> **WRITTEN TASK**: Turn the rows below into a numbered list, leaving out any blank lines.

[Element and text location data]
============================================================

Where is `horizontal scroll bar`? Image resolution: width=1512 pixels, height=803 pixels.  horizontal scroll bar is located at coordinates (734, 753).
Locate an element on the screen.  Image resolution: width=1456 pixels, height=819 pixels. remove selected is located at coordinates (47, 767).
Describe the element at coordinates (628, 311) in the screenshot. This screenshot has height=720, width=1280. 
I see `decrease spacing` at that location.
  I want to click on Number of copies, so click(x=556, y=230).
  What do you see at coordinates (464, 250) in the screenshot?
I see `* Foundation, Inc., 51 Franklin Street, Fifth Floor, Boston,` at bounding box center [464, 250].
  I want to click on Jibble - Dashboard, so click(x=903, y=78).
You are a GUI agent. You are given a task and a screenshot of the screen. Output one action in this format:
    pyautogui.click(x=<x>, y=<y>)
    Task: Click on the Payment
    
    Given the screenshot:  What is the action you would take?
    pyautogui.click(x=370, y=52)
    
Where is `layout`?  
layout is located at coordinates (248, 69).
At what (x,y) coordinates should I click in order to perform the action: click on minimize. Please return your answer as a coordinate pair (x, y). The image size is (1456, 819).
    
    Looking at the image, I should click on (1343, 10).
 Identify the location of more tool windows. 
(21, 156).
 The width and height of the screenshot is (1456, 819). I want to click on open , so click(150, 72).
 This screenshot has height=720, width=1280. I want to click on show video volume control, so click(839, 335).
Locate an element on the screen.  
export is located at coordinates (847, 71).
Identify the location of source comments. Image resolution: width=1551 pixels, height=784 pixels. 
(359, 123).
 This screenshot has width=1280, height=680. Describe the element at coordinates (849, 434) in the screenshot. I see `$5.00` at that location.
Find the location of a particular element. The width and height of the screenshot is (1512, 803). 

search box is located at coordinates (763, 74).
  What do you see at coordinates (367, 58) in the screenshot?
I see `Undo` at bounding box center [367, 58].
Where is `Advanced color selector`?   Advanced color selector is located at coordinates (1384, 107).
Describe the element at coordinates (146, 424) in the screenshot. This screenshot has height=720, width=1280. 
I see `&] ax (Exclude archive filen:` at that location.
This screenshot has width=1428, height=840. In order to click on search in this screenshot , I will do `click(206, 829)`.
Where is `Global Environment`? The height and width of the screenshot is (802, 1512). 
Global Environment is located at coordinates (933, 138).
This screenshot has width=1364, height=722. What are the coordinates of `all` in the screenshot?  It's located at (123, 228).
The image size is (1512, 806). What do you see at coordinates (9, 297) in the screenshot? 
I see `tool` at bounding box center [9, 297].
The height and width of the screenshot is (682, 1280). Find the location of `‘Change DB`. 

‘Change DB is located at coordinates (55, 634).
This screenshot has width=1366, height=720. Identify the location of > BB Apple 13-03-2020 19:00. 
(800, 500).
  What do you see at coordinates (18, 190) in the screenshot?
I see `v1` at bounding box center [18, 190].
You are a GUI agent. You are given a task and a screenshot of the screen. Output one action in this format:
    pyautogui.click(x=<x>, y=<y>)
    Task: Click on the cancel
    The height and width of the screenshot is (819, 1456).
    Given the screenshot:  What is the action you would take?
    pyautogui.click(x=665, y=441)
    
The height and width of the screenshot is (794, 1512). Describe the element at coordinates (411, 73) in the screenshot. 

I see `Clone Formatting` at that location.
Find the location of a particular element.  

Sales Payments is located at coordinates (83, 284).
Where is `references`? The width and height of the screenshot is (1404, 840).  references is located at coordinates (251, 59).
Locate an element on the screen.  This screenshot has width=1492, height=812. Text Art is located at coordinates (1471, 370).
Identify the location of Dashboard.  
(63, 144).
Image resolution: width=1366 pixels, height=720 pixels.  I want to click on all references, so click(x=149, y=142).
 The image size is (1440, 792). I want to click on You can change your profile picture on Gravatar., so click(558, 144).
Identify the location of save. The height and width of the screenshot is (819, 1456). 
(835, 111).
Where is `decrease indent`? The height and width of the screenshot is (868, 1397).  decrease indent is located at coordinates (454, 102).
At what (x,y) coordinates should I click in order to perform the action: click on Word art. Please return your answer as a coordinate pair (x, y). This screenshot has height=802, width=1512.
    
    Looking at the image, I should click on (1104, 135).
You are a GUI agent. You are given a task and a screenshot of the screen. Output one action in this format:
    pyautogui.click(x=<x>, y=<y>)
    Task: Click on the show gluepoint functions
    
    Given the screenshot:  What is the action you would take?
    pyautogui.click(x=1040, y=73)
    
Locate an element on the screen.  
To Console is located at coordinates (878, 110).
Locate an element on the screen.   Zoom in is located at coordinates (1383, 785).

============================================================

> **SOLVED PROBLEM**:
1. Where is `horizontal scroll bar`? Image resolution: width=1512 pixels, height=803 pixels.  horizontal scroll bar is located at coordinates (734, 753).
2. Locate an element on the screen.  Image resolution: width=1456 pixels, height=819 pixels. remove selected is located at coordinates (47, 767).
3. Describe the element at coordinates (628, 311) in the screenshot. This screenshot has height=720, width=1280. 
4. I see `decrease spacing` at that location.
5.   I want to click on Number of copies, so click(x=556, y=230).
6.   What do you see at coordinates (464, 250) in the screenshot?
7. I see `* Foundation, Inc., 51 Franklin Street, Fifth Floor, Boston,` at bounding box center [464, 250].
8.   I want to click on Jibble - Dashboard, so click(x=903, y=78).
9. You are a GUI agent. You are given a task and a screenshot of the screen. Output one action in this format:
10.     pyautogui.click(x=<x>, y=<y>)
11.     Task: Click on the Payment
12.     Given the screenshot:  What is the action you would take?
13.     pyautogui.click(x=370, y=52)
14. Where is `layout`?  
15. layout is located at coordinates (248, 69).
16. At what (x,y) coordinates should I click in order to perform the action: click on minimize. Please return your answer as a coordinate pair (x, y). The image size is (1456, 819).
17.     Looking at the image, I should click on (1343, 10).
18.  Identify the location of more tool windows. 
19. (21, 156).
20.  The width and height of the screenshot is (1456, 819). I want to click on open , so click(150, 72).
21.  This screenshot has height=720, width=1280. I want to click on show video volume control, so click(839, 335).
22. Locate an element on the screen.  
23. export is located at coordinates (847, 71).
24. Identify the location of source comments. Image resolution: width=1551 pixels, height=784 pixels. 
25. (359, 123).
26.  This screenshot has width=1280, height=680. Describe the element at coordinates (849, 434) in the screenshot. I see `$5.00` at that location.
27. Find the location of a particular element. The width and height of the screenshot is (1512, 803). 
28. search box is located at coordinates (763, 74).
29.   What do you see at coordinates (367, 58) in the screenshot?
30. I see `Undo` at bounding box center [367, 58].
31. Where is `Advanced color selector`?   Advanced color selector is located at coordinates (1384, 107).
32. Describe the element at coordinates (146, 424) in the screenshot. This screenshot has height=720, width=1280. 
33. I see `&] ax (Exclude archive filen:` at that location.
34. This screenshot has width=1428, height=840. In order to click on search in this screenshot , I will do `click(206, 829)`.
35. Where is `Global Environment`? The height and width of the screenshot is (802, 1512). 
36. Global Environment is located at coordinates (933, 138).
37. This screenshot has width=1364, height=722. What are the coordinates of `all` in the screenshot?  It's located at (123, 228).
38. The image size is (1512, 806). What do you see at coordinates (9, 297) in the screenshot? 
39. I see `tool` at bounding box center [9, 297].
40. The height and width of the screenshot is (682, 1280). Find the location of `‘Change DB`. 
41. ‘Change DB is located at coordinates (55, 634).
42. This screenshot has width=1366, height=720. Identify the location of > BB Apple 13-03-2020 19:00. 
43. (800, 500).
44.   What do you see at coordinates (18, 190) in the screenshot?
45. I see `v1` at bounding box center [18, 190].
46. You are a GUI agent. You are given a task and a screenshot of the screen. Output one action in this format:
47.     pyautogui.click(x=<x>, y=<y>)
48.     Task: Click on the cancel
49.     The height and width of the screenshot is (819, 1456).
50.     Given the screenshot:  What is the action you would take?
51.     pyautogui.click(x=665, y=441)
52. The height and width of the screenshot is (794, 1512). Describe the element at coordinates (411, 73) in the screenshot. 
53. I see `Clone Formatting` at that location.
54. Find the location of a particular element.  
55. Sales Payments is located at coordinates (83, 284).
56. Where is `references`? The width and height of the screenshot is (1404, 840).  references is located at coordinates (251, 59).
57. Locate an element on the screen.  This screenshot has width=1492, height=812. Text Art is located at coordinates (1471, 370).
58. Identify the location of Dashboard.  
59. (63, 144).
60. Image resolution: width=1366 pixels, height=720 pixels.  I want to click on all references, so click(x=149, y=142).
61.  The image size is (1440, 792). I want to click on You can change your profile picture on Gravatar., so click(558, 144).
62. Identify the location of save. The height and width of the screenshot is (819, 1456). 
63. (835, 111).
64. Where is `decrease indent`? The height and width of the screenshot is (868, 1397).  decrease indent is located at coordinates (454, 102).
65. At what (x,y) coordinates should I click in order to perform the action: click on Word art. Please return your answer as a coordinate pair (x, y). This screenshot has height=802, width=1512.
66.     Looking at the image, I should click on (1104, 135).
67. You are a GUI agent. You are given a task and a screenshot of the screen. Output one action in this format:
68.     pyautogui.click(x=<x>, y=<y>)
69.     Task: Click on the show gluepoint functions
70.     Given the screenshot:  What is the action you would take?
71.     pyautogui.click(x=1040, y=73)
72. Locate an element on the screen.  
73. To Console is located at coordinates (878, 110).
74. Locate an element on the screen.   Zoom in is located at coordinates (1383, 785).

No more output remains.